Yugo le regardait comme ces casse-têtes dont on cherche à percer le secret des rouages. Que devait-il répondre ?
Sois honnête pour une fois ?
Ça changera.
« Le prix à payer aurait été trop élevé. » L’attention des deux frères était rivée sur lui. « Vous… Vous devez comprendre de quoi je veux parler, non ?
- Hein ? Tu- ?
- Oui. » Coupa la coiffe turquoise. « Je crois que c’est clair. »
Et si le dragonnet ivoire lançait des regards interrogateurs à son jumeau, n’ayant pas encore saisi l’implication des propos du scientifique, le jeune Éliatrope, quant à lui, se souvenait parfaitement de leur précédent échange :
Imagine te lever un jour pour découvrir un monde identique à celui de la veille…
Les mêmes personnes
Les mêmes discussions
Les mêmes parfums
Les mêmes couleurs
Rien n’a changé.
Et pourtant, rien n’est pareil…
Car la seule chose qui n’est plus la même…
.
C’est toi.
« Merci… »
Être séparé de sa moitié pendant plusieurs siècles jusqu’à la prochaine réincarnation était une épreuve douloureuse. Se voir arracher ceux que vous chérissiez pour l’éternité, sans avoir ne serait-ce que l’espoir de les retrouver dans un ailleurs meilleur… C’était de la torture.
Il était terrible pour Yugo que d’en venir à questionner des parents qu’il n’avait jamais eu la chance de connaître, et il savait à présent qu’il ne pouvait se contenter que d’une seule des faces de l’Histoire pour se permettre d’émettre un quelconque jugement envers eux… Toutefois, plus il y pensait et plus il éprouvait de l’empathie pour l’homme qui se tenait en face de lui. Pas de cette compassion mielleuse et bourrée de naïveté, non. Juste… Il comprenait. Et ça faisait mal. Comprendre faisait mal. Ce qui l’amena à une nouvelle réflexion : si comprendre autrui pouvait faire autant souffrir, alors… alors il n’était pas si étonnant que certaines personnes ne cherchent pas à essayer, trop prises qu’elles étaient dans leur propre douleur. Attendant elles-aussi qu’un autre leur tende main, oreille, épaule ou cœur. Le problème étant que, dans le cas où la souffrance de chacun viendrait à les submerger, plus aucune âme ne souhaiterait faire le premier pas vers celles autour d’elle.
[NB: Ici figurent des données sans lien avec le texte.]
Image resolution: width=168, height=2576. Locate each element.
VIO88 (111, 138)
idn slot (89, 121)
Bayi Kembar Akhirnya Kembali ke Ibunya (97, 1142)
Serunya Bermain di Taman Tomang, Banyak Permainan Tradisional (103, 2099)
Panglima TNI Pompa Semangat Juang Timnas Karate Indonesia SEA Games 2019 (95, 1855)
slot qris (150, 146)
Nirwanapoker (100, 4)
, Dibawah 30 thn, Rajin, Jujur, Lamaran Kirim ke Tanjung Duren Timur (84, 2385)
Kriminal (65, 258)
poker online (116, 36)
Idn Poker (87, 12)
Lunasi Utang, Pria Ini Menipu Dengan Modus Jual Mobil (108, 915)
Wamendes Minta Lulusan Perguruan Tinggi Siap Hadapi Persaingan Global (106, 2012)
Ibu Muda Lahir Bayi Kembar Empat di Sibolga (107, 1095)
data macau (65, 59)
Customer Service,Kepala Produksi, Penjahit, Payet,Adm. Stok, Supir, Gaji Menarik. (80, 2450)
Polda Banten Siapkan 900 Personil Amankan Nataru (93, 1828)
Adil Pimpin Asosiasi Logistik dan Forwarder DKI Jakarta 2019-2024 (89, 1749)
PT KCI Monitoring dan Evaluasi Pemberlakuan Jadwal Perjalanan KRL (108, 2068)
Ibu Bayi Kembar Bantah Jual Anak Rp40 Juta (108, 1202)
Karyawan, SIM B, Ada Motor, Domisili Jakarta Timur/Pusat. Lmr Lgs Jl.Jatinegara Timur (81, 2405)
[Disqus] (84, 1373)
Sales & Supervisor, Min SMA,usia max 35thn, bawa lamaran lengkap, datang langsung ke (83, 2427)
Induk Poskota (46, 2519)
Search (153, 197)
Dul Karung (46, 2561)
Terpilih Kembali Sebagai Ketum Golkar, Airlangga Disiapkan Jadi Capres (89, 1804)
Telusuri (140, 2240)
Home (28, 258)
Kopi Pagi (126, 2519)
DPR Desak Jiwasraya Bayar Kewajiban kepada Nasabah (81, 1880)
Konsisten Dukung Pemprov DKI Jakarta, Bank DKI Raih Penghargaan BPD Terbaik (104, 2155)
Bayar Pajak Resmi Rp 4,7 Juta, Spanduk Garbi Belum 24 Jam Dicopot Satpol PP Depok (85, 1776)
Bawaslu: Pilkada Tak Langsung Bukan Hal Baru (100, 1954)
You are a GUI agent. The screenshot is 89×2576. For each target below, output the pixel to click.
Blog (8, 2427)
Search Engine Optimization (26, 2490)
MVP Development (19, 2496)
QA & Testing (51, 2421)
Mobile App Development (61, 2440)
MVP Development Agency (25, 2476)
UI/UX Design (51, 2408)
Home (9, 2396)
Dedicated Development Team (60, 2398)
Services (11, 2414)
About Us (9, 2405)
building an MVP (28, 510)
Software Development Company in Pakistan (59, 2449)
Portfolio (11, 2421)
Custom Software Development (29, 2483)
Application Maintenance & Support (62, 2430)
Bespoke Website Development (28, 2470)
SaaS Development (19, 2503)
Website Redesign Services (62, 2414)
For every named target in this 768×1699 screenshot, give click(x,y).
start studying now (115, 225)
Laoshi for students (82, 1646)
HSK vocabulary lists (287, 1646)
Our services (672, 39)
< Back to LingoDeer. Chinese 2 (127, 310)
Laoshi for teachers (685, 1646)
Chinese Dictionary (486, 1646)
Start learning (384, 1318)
« Bon, les garçons, ce n’est pas que votre présence m’importune… » Qilby annonça, souhaitant visiblement mettre un terme à la séance d’étude de manière prématurée. « … mais il me faut encore revoir quelques équations, et- »
Alors pour éviter cela, même si cela était difficile, il fallait oser le faire… Ce premier pas.
« Et des élèves ? »
Qilby haussa un sourcil, visiblement surpris par ce changement de sujet.
« Des élèves ?
- O-oui ! Est-ce que tu as eu… d’autres apprentis, un peu comme Ad’ et moi ? » Tenta d’amadouer le plus jeune. « Est-ce qu’il y en a qui t’ont… marqué ? Est-ce que tu les partageais forcément avec Glip ? J-j’ai cru comprendre que c’était lui qui… s’occupait plutôt de ce genre de chose – enfin, c’est ce que nous a raconté Balthazar !»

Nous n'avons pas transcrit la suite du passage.